Une grande partie de nos citoyens, lorsqu’ils pensent à la Suisse, rêvent d’argent et de belles montres en ignorant que dans ce pays, les citoyens ont le droit de faire et défaire les lois en lançant des pétitions citoyennes.
Une grande partie de nos concitoyens sont heureux de voir arriver au Maroc le TGV en ignorant que la France est d’abord l’un des pays au monde où le transport public de qualité est le plus généralisé.
Ce ne sont là que quelques exemples pour illustrer le problème que nous avons chez nous lorsque nous abordons la question de l’occident et du monde arabe et la peur irrationnelle que nombreux concitoyens ont de l’occidentalisation de notre mode de vie.
Nous vivons en partie à l’occidentale, en partie seulement et la mauvaise partie malheureusement. La plupart de nos concitoyens veulent consommer à l’occidentale, bénéficier des avancées techniques et scientifiques occidentales mais par ignorance probablement, ne veulent pas «copier» les occidentaux dans leur manière de s’approprier la liberté.
Or c’est précisément cette dernière qui a permis aux occidentaux et à tous les pays aujourd’hui développés de construire leur force et leur stabilité. Sans liberté, jamais il n’y aurait eu de révolution industrielle dans l'Europe du 19ème siècle, sans liberté et conscience du bien commun, jamais les Etats-Unis d’Amérique n’auraient investi autant dans l’éducation de leurs enfants et engendré et attiré autant de talents. Bill Gates, Steve Jobs sont les derniers d’une très longue série qui n’est pas prête de s’arrêter, grâce à la liberté, la liberté de créer et la liberté de penser.
Pour sortir de la crise actuelle, il y a une solution: aller sans peur vers la modernité politique et sociétale. Comme de nombreux patriotes le disent depuis longtemps, il faut enclencher au plus vite et sans peur une vraie transition vers la modernité politique et sociétale.
La modernité politique porte un nom universel, la démocratie. Celle-ci ne se matérialise pas seulement par le pouvoir des urnes et le pouvoir de la majorité. Elle se matérialise aussi et peut-être même d’abord par le respect de la minorité et l’instauration du débat contradictoire pacifique entre tous les acteurs de la société.

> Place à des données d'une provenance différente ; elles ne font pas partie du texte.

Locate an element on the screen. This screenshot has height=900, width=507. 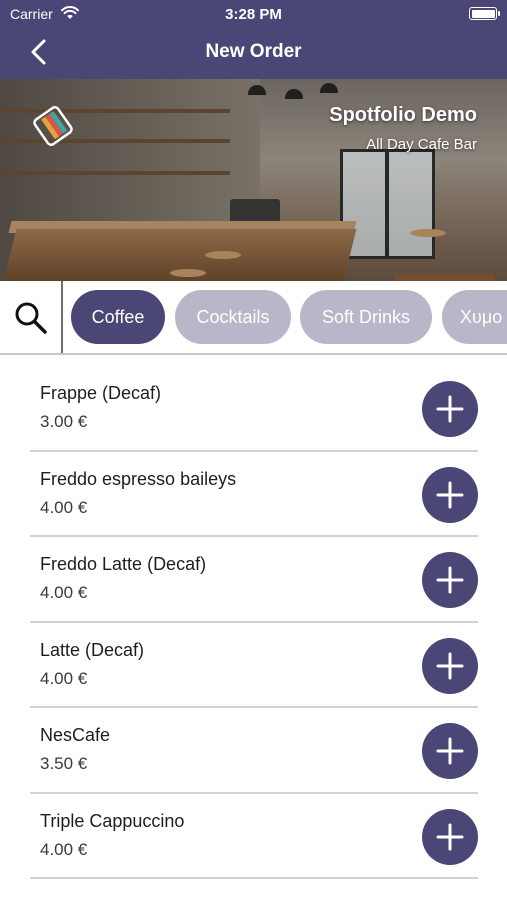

La modernité sociétale est quant à elle l’acceptation et l’organisation du débat d’idées sur toutes les questions qui traversent le pays sans freins ni tabous et en prenant le temps nécessaire à la pédagogie, la réflexion sereine et avec la volonté de construire une société meilleure pour tous dans laquelle chacun peut légitimement aspirer au bonheur individuel.

Nous devons au plus vite au Maroc ouvrir ce chantier.
Ce n’est pas impossible, ce n’est pas hors de portée. En 2011, au lendemain du 20 février et suite au discours royal du 9 mars, nous avons vécu une brève ouverture de quelques semaines. Enfin et pour la première fois depuis l’indépendance, toutes les composantes de notre société avaient droit au chapitre. Le temps de quelques émissions de télévision, de nombreuses conférences, tous les courants débattaient, discouraient sur une nouvelle manière de construire notre société.
Cette parenthèse s’est malheureusement très vite refermée comme on le sait avec notamment la pire campagne référendaire que l’on pouvait espérer. Une campagne durant laquelle l’unanimisme était de rigueur. Or l’unanimisme est l’ennemi de la liberté.
J’ai la conviction que collectivement nous pouvons ouvrir de nouvelles fenêtres. C’est tout le sens de mon engagement. Je milite dans cette optique et je m’efforce d’agir et d’expérimenter là où je peux, dans ma vie de tous les jours, dans mon travail et dans mon engagement auprès des citoyens pour prouver qu’un autre modèle est possible.